Though the entries contain pictures, the copy you make should hold only the rest, exactly as written.

**** LISTED ENTRIES

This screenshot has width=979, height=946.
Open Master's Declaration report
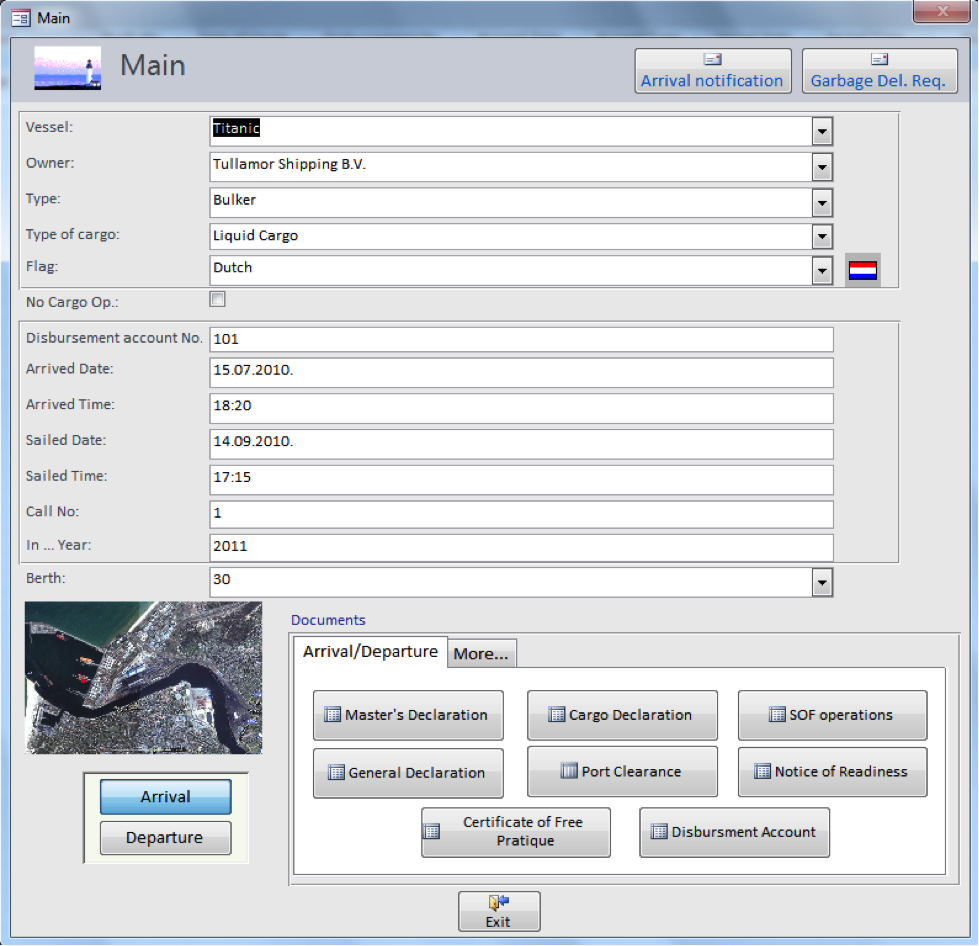408,715
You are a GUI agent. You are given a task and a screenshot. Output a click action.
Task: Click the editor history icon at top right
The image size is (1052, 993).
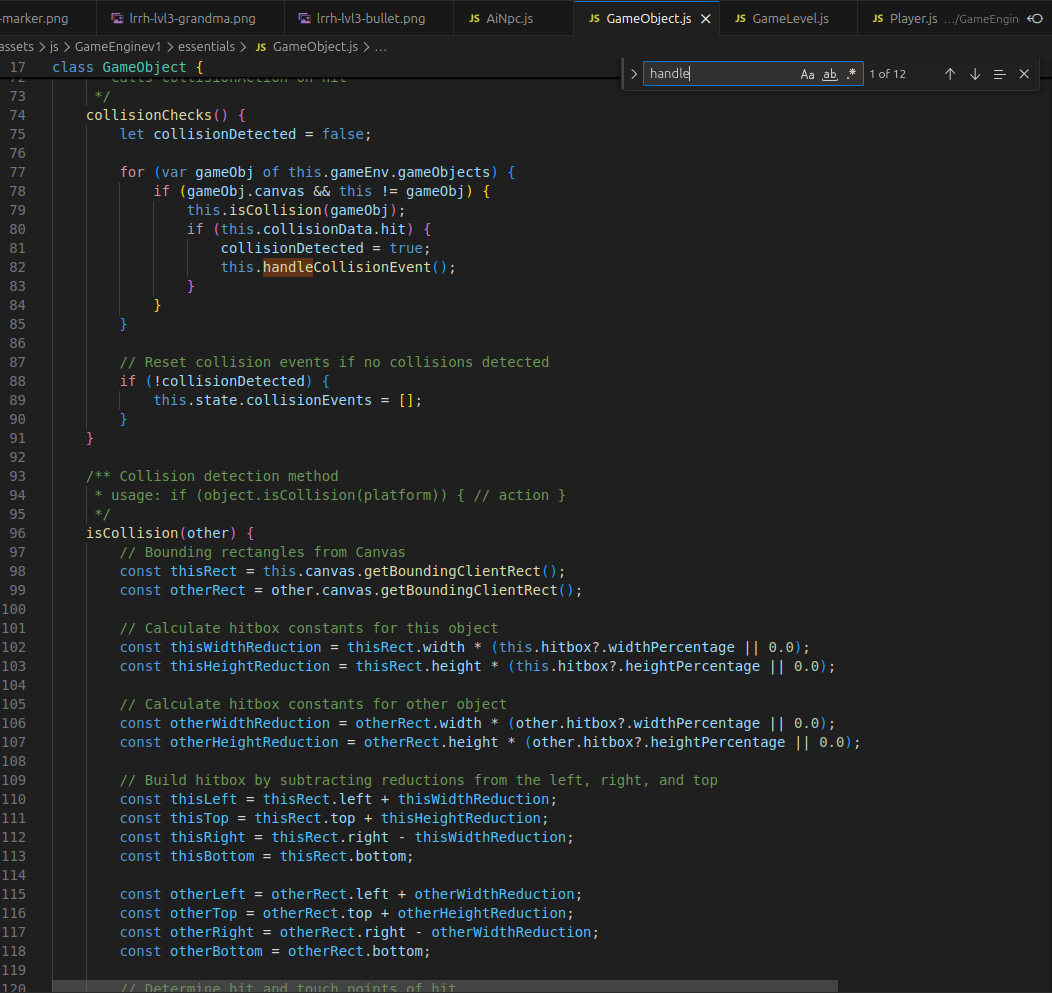point(1035,18)
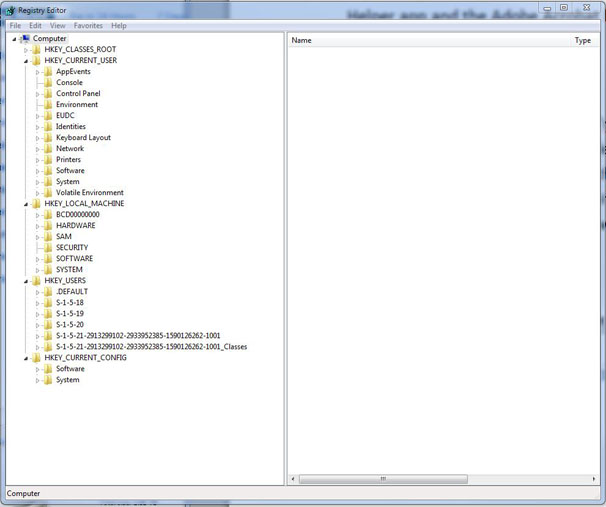Select the SECURITY key folder icon
The width and height of the screenshot is (606, 507).
[x=48, y=247]
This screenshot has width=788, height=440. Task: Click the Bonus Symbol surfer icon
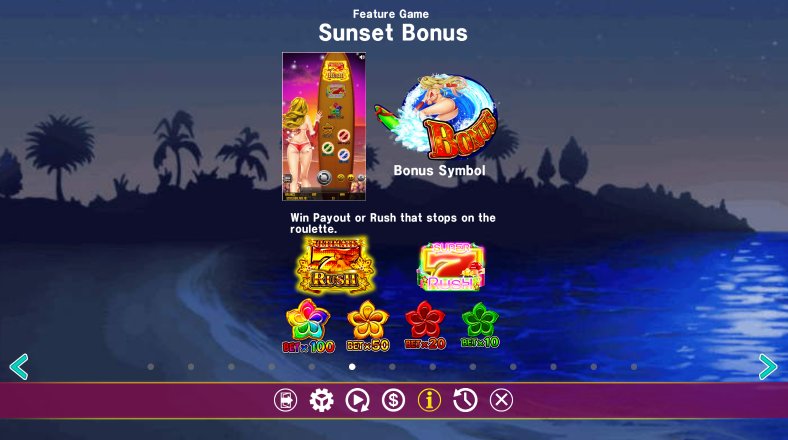[x=437, y=117]
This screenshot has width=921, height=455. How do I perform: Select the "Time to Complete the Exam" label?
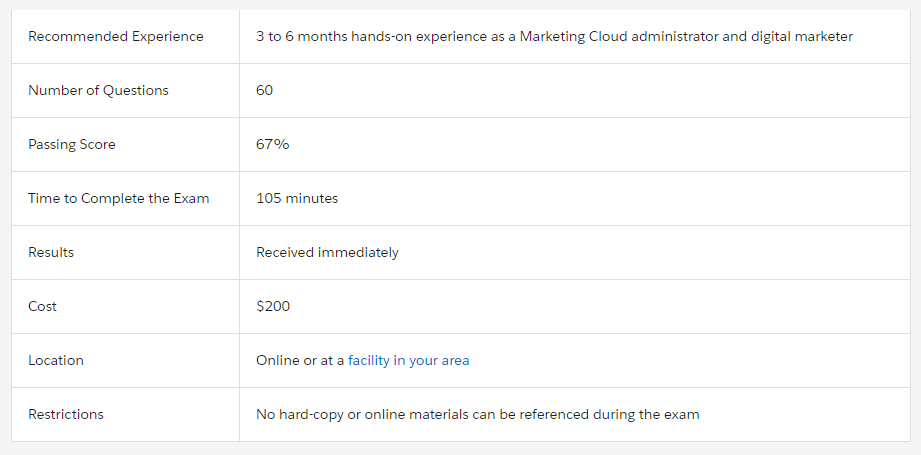[118, 198]
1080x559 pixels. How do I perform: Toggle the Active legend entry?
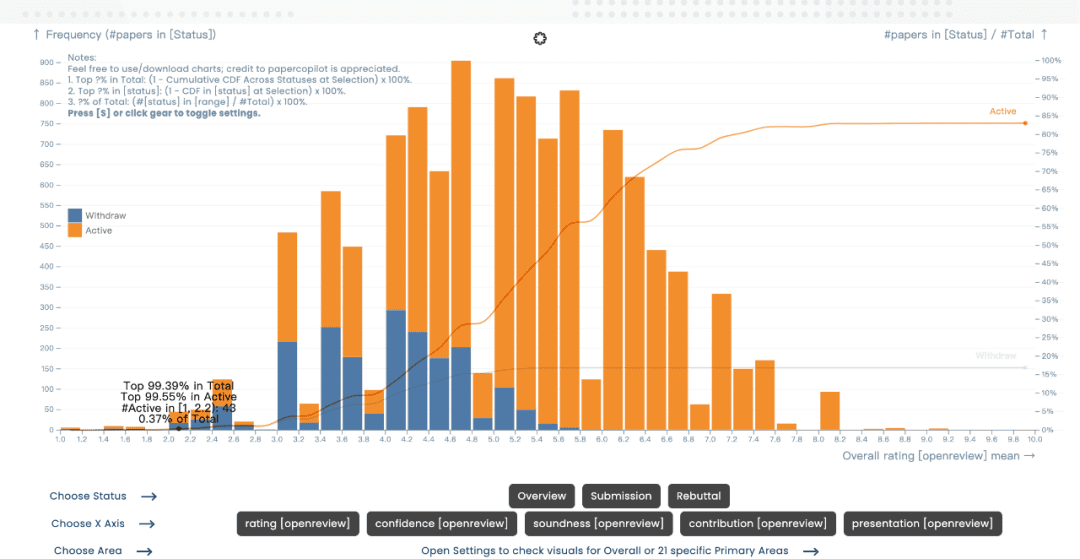(x=90, y=231)
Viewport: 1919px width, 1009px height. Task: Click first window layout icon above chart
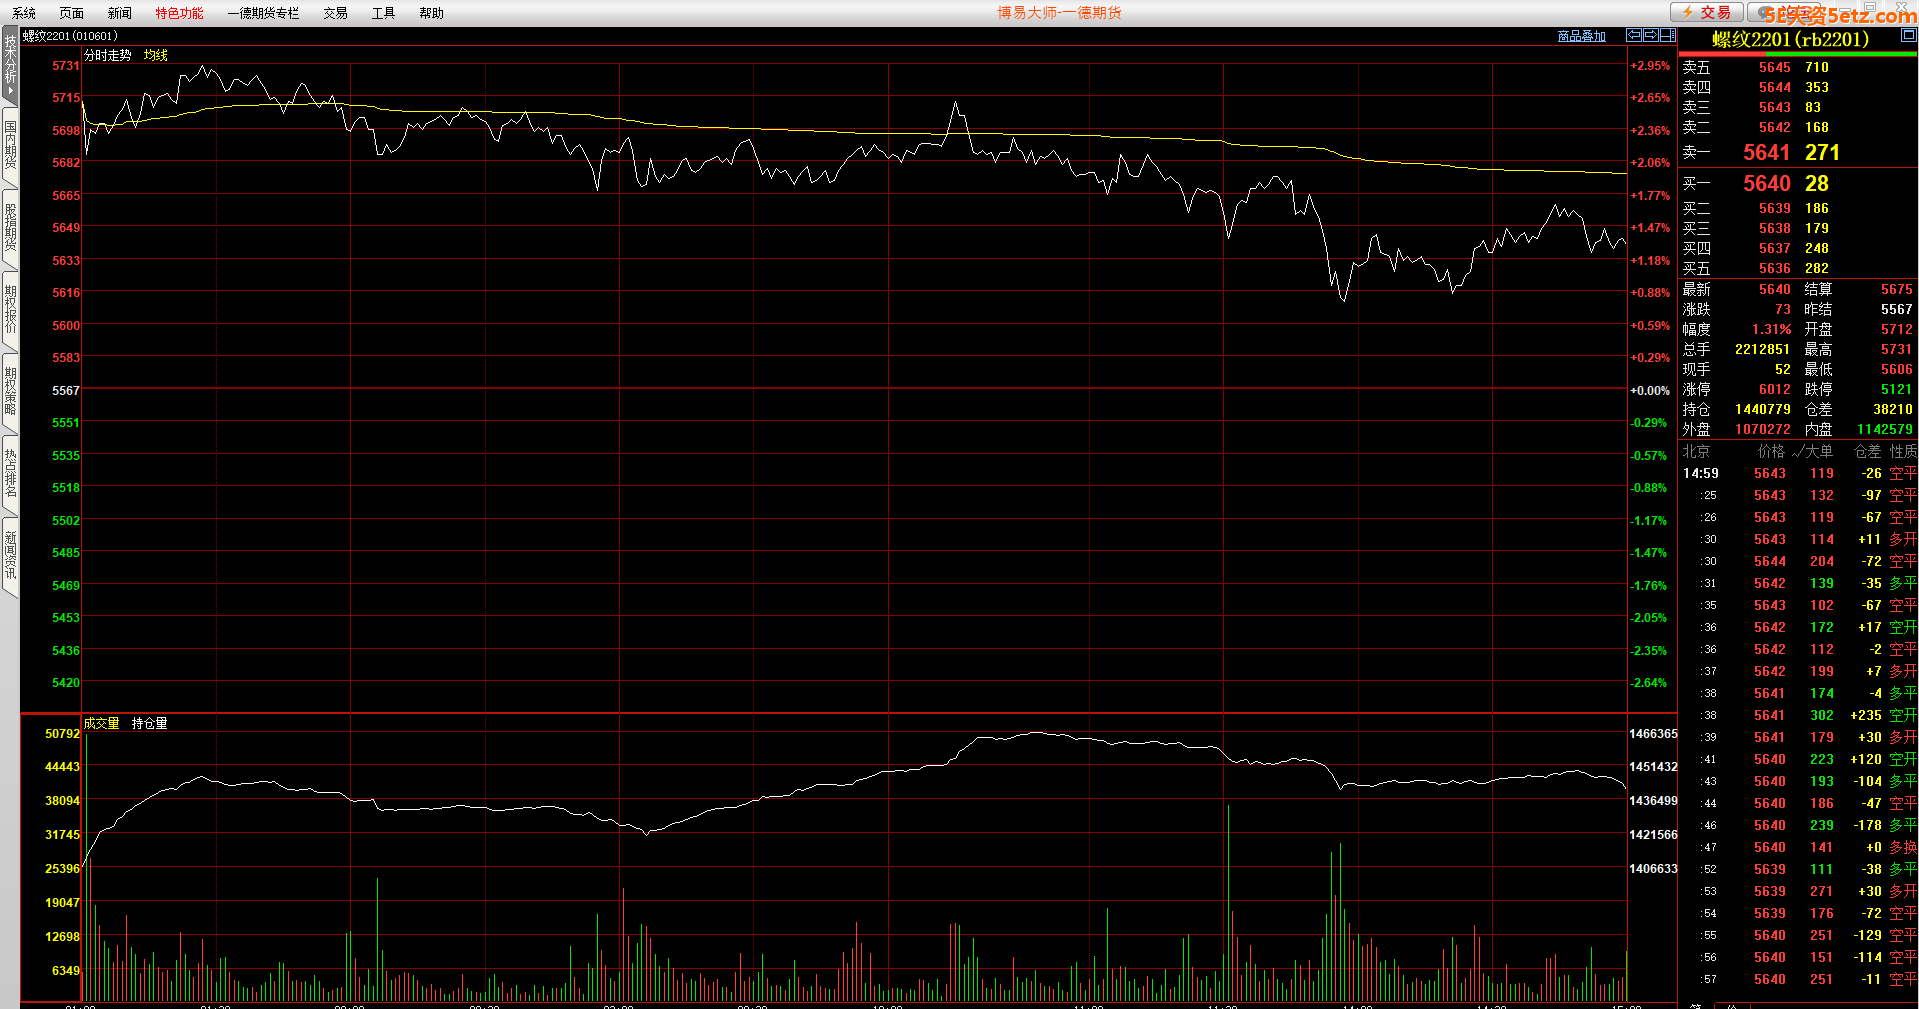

********

◆ **PROBLEM SOLUTION**
This screenshot has width=979, height=946.
Open Master's Declaration report
408,715
You are a GUI agent. You are given a task and a screenshot. Output a click action.
Task: Click the editor history icon at top right
The image size is (1052, 993).
point(1035,18)
Select the SECURITY key folder icon
The width and height of the screenshot is (606, 507).
[x=48, y=247]
This screenshot has width=788, height=440. Task: Click the Bonus Symbol surfer icon
[x=437, y=117]
This screenshot has width=921, height=455. How do I perform: Select the "Time to Complete the Exam" label?
[118, 198]
1080x559 pixels. How do I perform: Toggle the Active legend entry?
(x=90, y=231)
Viewport: 1919px width, 1009px height. Task: Click first window layout icon above chart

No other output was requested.